In the special case of $Lu=u''$, you can choose $f_1=1,f_2=x$. In the pure Dirichlet case there is no problem as you have

$$\begin{bmatrix} 1 & a \\ 1 & b \end{bmatrix}$$ and the determinant is $b-a \neq 0$. In the half-Neumann case you also have no problem; supposing the Neumann condition is on the left, you're looking at

$$\begin{bmatrix} 0 & 1 \\ 1 & b \end{bmatrix}$$

which is again invertible. But in the pure Neumann case you're looking at

$$\begin{bmatrix} 0 & 1 \\ 0 & 1 \end{bmatrix}$$

which is singular. This corresponds to the fact that $f(x)=c$ is a solution to the fully homogeneous problem (homogeneous ODE+ homogeneous BCs) for any $c$.

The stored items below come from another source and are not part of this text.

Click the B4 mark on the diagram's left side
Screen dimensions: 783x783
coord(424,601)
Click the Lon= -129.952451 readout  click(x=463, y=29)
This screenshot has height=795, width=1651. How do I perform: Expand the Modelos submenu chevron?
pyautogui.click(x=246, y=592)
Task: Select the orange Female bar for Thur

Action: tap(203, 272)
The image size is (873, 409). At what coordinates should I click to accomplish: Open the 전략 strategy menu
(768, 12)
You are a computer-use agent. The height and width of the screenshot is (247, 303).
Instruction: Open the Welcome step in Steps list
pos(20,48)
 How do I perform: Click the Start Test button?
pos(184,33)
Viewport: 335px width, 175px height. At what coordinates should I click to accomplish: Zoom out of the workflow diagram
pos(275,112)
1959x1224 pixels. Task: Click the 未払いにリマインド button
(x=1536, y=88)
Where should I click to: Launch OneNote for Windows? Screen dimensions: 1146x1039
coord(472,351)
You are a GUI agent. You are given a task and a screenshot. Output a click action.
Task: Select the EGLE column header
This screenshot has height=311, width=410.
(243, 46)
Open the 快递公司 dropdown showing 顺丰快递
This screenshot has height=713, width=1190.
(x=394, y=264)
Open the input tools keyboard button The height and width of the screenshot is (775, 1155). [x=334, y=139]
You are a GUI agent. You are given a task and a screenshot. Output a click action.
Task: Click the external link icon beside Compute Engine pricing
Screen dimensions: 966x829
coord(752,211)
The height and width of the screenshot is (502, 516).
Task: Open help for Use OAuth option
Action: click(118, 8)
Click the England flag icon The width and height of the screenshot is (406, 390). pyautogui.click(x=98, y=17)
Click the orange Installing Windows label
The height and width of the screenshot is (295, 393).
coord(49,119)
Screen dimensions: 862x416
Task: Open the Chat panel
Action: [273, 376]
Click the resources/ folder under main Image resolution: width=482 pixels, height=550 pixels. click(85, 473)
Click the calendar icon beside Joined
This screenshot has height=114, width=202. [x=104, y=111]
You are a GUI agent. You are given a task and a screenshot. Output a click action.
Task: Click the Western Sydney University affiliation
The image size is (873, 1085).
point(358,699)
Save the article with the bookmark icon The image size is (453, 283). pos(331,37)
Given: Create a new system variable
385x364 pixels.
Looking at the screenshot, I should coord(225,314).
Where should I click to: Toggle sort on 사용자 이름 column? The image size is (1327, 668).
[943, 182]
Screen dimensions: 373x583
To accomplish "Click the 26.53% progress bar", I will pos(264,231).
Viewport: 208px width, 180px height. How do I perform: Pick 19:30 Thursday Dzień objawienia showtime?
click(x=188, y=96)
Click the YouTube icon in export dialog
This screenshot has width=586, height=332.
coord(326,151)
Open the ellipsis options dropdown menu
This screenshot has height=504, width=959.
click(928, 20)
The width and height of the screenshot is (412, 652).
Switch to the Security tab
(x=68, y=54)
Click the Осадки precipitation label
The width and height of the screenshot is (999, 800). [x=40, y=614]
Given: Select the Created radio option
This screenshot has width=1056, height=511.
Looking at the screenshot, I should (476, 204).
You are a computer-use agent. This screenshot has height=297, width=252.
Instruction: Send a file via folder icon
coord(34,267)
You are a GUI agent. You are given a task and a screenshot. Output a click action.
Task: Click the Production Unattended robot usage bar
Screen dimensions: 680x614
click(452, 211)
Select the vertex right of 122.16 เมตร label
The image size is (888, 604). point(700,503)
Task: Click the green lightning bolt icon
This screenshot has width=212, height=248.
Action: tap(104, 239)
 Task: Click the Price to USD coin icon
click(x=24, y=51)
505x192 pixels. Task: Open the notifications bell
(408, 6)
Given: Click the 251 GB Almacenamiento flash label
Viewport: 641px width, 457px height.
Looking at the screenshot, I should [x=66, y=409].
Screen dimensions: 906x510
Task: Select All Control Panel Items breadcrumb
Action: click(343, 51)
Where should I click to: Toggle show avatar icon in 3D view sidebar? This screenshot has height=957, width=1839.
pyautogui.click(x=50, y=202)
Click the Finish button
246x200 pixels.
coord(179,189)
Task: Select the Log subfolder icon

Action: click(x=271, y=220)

The situation changes with $y''=\lambda y$ with nonzero $\lambda$. In this case the pure Neumann matrix is $\begin{bmatrix} \sqrt{\lambda} e^{\sqrt{\lambda} a} & -\sqrt{\lambda} e^{-\sqrt{\lambda} a} \\ \sqrt{\lambda} e^{\sqrt{\lambda} b} & -\sqrt{\lambda} e^{-\sqrt{\lambda} b} \end{bmatrix}$ and the determinant is $\lambda(e^{\sqrt{\lambda}(b-a)}-e^{-\sqrt{\lambda}(b-a)})$. So the requirement now is is that $2\sqrt{\lambda}(b-a)$ isn't an integer multiple of $2\pi i$. If instead it is, then you have nontrivial homogeneous solutions given by cosines.

The general theory underlying this kind of question is called the Fredholm alternative, but it comes with some functional analysis baggage to understand, especially because we usually care about non-compact operators.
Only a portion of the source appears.